Work is currently underway with the Tribal Health System on the development of two Section 1115 waiver initiatives. Initially, the Alaska Department of Health and Social Services intended to develop two Section 1115 waiver initiatives. The first, with a target implementation date of July 2016, would develop medically necessary transportation case management services to facilitate timely and efficient delivery of health care services to Alaska Natives and American Indians (AI/AN) with a 100 percent federal match if the services are coordinated by a Tribal provider. The second waiver, with a target implementation date of July 2018, would expand the scope of Medicaid-reimbursable services available to AI/ANs, and enhance referral coordination.30 Alaska is seeking approval for 100 percent federal match when a Medicaid beneficiary, who is also an IHS beneficiary, is referred by a Tribal Health Provider to a non-tribal health provider. However, U.S. Secretary of Health and Human Services Burwell recently indicated in a letter to Governor Walker that DHHS is pursuing a policy change and 1115 waivers would not be necessary.31  Currently, the State is awaiting further policy clarification before implementing these initiatives.

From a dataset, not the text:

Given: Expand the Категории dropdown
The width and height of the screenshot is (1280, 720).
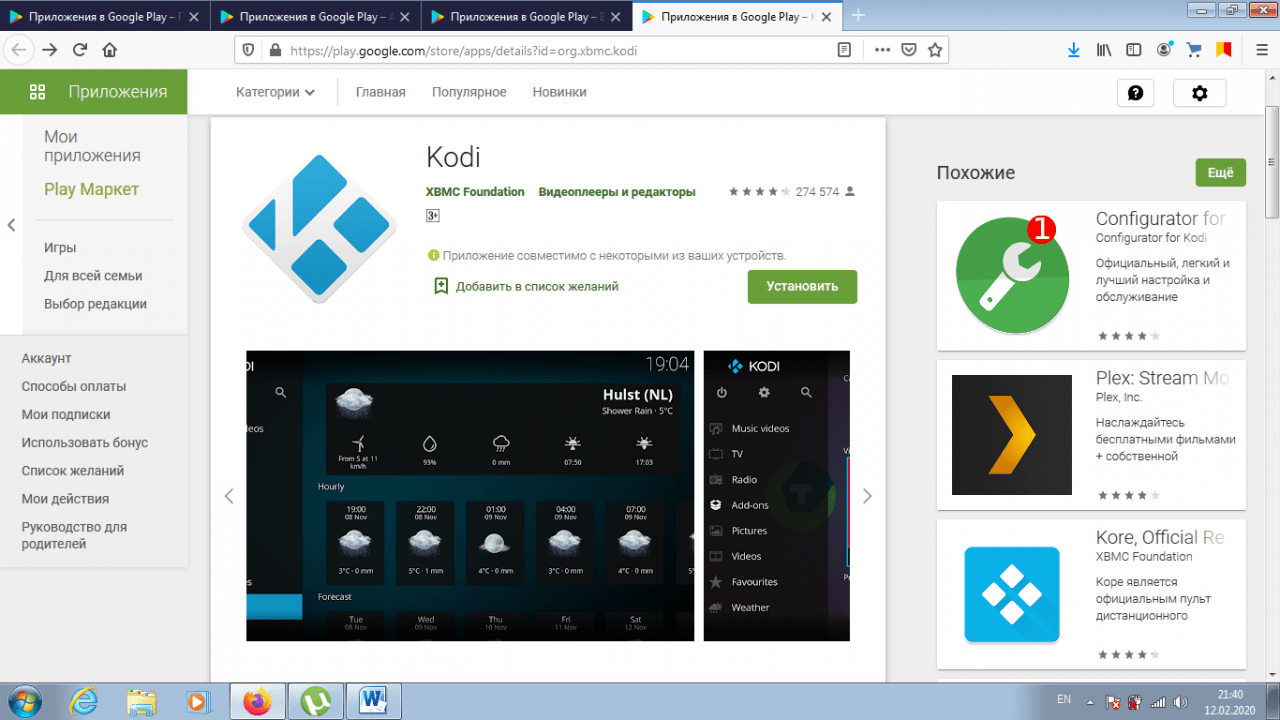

Other Medicaid Initiatives

DHSS, in collaboration with multiple state agencies, released a request for proposals in July 2015 for assistance with developing a 1915(i) HCBS benefit and 1915(k) Community First Choice Medicaid State Plan option. The initiatives would serve eligible individuals with physical, cognitive, intellectual and behavioral health needs whose income qualifies them for Medicaid and who have functional needs, but who may or may not meet institutional level of care requirements. The state expects the design phase to be completed by July 2016 for implementation in July 2017.32

The state is also engaged in a feasibility study to examine various health care provider tax methodologies, and the fiscal and economic impact of such taxes in Alaska. The study is expected to result in recommendations for a specific health care provider tax for implementation, which will be the basis for health care provider tax legislation in the 2016 legislative session.33

Alaska Medicaid Policy Changes FY 2015 and FY 2016
Eligibility Changes
  • Implemented the ACA Medicaid expansion on September 1, 2015.
Provider Rates and Provider Taxes/Assessments
  • Increased rates for inpatient and outpatient hospitals, specialists and nursing facilities in FY 2015.
  • Froze rates for all providers except specialists in FY 2016.
  • Continued primary care physician payment levels at or above Medicare rates (state is one of a handful that did so prior to the ACA required primary care increase). 
  • Transitioned from using a state Maximum Allowable Cost to using the NADAC as the basis for maximum allowable cost for both brand name and generic drugs in FY 2015.
  • Reduced the pharmacy ingredient cost reimbursement in FY 2015, with a corresponding increase in dispensing fees.
Delivery System and Payment Reforms
  • Implemented Medicaid Coordinated Care Initiative (AMCCI) in FY 2015 with an initial focus on decreasing the inappropriate use of emergency rooms.